5. Créer le dépôt interne — un partage de fichiers suffit
PSResourceGet peut traiter un dossier situé sur un partage de fichiers comme un dépôt.2 C’est la configuration dont le coût de mise en place est le plus faible.
Vérifions d’abord le prérequis. Il est intégré à partir de PowerShell 7.4, mais il n’est pas inclus dans Windows PowerShell 5.1. Pour utiliser en 5.1 les commandes qui suivent (Register-PSResourceRepository, etc.), installez d’abord le module.1
# 【Windows PowerShell 5.1 uniquement】Installer PSResourceGet.
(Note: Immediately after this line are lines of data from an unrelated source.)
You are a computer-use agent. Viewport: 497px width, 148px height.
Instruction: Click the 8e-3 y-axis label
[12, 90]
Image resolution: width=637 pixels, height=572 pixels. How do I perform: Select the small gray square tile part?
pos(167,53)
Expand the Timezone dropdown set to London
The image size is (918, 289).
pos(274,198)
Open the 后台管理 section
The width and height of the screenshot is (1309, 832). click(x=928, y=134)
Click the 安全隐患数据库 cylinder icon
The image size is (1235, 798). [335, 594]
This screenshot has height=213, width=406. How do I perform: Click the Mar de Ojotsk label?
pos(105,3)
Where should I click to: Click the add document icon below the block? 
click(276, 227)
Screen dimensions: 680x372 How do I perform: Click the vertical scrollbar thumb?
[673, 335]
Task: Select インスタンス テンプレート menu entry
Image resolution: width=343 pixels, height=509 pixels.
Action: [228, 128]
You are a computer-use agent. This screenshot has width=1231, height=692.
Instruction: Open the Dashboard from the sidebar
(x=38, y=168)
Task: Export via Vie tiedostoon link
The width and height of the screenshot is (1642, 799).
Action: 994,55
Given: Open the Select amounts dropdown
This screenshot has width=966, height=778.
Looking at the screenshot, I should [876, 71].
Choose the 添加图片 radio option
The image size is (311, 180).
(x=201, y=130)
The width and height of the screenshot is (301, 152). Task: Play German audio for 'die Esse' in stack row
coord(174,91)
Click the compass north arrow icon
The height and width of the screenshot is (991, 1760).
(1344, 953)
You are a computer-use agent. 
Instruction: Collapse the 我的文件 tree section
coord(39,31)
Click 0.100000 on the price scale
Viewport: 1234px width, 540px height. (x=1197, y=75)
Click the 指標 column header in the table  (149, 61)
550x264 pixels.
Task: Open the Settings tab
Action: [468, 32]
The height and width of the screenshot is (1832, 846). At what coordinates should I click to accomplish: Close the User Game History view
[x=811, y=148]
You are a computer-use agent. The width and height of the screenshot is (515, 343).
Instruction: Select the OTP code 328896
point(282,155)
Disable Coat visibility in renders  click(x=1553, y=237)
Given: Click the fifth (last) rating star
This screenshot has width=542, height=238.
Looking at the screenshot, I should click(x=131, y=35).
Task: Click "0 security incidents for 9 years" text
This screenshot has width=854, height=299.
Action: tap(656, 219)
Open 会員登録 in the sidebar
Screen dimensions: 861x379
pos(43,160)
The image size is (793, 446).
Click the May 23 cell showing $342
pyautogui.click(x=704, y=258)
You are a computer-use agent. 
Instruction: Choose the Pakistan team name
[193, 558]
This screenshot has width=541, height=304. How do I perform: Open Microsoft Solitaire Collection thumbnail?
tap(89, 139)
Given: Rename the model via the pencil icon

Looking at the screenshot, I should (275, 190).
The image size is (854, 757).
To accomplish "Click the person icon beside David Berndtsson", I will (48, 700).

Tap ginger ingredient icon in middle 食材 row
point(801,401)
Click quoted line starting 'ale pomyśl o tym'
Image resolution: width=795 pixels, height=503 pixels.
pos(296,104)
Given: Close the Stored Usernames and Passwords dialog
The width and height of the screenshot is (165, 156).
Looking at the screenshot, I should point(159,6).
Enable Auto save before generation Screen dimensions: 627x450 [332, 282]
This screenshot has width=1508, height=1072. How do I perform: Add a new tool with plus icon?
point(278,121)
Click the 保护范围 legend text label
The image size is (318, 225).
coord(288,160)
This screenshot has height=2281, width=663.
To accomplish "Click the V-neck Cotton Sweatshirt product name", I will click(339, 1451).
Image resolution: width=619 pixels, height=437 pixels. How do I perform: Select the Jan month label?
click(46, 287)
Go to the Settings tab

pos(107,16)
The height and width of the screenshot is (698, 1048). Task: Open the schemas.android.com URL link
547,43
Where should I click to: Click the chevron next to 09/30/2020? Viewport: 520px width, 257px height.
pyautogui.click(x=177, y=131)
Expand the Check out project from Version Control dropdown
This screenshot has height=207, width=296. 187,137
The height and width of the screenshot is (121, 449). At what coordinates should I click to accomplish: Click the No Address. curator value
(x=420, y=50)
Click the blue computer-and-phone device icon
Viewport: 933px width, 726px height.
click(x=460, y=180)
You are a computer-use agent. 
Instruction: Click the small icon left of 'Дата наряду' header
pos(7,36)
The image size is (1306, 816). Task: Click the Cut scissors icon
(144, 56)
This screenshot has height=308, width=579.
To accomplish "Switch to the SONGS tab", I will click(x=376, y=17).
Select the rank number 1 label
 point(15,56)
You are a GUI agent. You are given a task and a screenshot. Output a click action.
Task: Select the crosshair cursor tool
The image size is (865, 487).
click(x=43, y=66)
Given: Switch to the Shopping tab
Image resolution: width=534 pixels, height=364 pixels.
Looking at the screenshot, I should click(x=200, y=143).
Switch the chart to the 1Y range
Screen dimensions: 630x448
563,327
# Les chemins de modules chargés diffèrent entre 5.1 et 7 : exécuter depuis l'édition ciblée
if (-not (Get-Module -ListAvailable -Name Microsoft.PowerShell.PSResourceGet)) {
Install-Module -Name Microsoft.PowerShell.PSResourceGet -Scope AllUsers -Force
}
# 【À exécuter une seule fois, côté distributeur comme côté utilisateur】Enregistrer le dépôt interne
# Trusted : traité comme fiable puisqu'il s'agit d'une distribution interne / Priority : recherché en priorité par rapport à PSGallery
$repo = @{
Name = 'KsInternal'
Uri = '\\fileserver\PSRepository'
Trusted = $true
Priority = 10
}
Register-PSResourceRepository @repo
Get-PSResourceRepository | Format-Table Name, Uri, Trusted, Priority
Réglez les droits d’accès du dossier partagé sur « seul le responsable de la distribution peut écrire, les utilisateurs n’ont que la lecture ». Si ce point est trop permissif, cela devient un canal par lequel n’importe qui peut distribuer du code arbitraire à toute l’entreprise. Configurez à la fois les autorisations de partage et les autorisations NTFS (le droit effectif retenu est le plus restrictif des deux).9
# À exécuter côté serveur de fichiers (droits d'administrateur requis)
$path = 'D:\PSRepository'
$null = New-Item -Path $path -ItemType Directory -Force
# Partage : les utilisateurs n'ont que la lecture, seul le responsable de la distribution peut écrire
New-SmbShare -Name 'PSRepository' -Path $path `
-ReadAccess 'EXAMPLE\Domain Users' -ChangeAccess 'EXAMPLE\Distributeurs de modules'
# NTFS : ne pas « ajouter », mais « remplacer par une liste d'autorisation ».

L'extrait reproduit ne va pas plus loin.